Task details –
A single number is required: how many lines of the listing below include the word "screenshot".

Given information –
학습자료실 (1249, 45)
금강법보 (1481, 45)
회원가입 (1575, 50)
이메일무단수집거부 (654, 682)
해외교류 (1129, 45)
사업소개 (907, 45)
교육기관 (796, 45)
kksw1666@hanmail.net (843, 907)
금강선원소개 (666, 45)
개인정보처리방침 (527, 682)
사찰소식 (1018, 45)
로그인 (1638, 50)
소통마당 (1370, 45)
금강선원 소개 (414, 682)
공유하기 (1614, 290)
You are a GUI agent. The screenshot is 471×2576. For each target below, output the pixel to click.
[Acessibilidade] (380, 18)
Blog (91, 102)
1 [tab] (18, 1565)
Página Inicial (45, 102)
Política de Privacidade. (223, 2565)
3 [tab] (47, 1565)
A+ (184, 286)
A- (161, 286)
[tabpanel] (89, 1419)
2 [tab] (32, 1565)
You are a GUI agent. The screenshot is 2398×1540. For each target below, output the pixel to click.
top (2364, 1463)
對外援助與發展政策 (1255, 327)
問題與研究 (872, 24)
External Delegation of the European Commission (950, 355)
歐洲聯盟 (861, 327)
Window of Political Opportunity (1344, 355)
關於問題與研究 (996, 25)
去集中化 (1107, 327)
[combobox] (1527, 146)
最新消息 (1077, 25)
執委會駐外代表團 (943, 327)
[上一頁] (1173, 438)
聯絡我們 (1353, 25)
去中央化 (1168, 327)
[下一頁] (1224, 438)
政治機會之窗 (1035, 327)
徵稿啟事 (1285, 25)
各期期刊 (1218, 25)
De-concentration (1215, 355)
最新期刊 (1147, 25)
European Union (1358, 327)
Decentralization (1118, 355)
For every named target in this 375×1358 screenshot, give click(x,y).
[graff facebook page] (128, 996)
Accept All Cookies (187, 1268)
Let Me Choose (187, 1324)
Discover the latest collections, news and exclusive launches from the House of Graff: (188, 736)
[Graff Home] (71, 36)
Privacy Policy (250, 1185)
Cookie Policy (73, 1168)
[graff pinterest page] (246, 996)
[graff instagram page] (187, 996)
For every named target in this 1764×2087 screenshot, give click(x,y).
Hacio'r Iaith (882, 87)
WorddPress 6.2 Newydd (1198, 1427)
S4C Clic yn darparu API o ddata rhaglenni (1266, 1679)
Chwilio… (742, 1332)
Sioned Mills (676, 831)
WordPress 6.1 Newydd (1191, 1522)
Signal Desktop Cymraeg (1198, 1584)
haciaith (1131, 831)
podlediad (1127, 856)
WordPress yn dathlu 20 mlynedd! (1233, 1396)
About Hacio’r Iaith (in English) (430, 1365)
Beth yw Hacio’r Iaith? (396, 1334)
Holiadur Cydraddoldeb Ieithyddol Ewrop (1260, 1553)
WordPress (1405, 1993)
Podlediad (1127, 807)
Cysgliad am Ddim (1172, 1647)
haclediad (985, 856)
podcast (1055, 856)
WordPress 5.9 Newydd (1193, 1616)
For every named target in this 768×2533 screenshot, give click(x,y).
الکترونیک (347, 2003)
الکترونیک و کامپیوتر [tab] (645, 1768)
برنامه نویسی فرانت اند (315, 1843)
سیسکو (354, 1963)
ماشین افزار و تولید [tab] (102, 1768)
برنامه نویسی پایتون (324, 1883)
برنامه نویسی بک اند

Exercise output –
5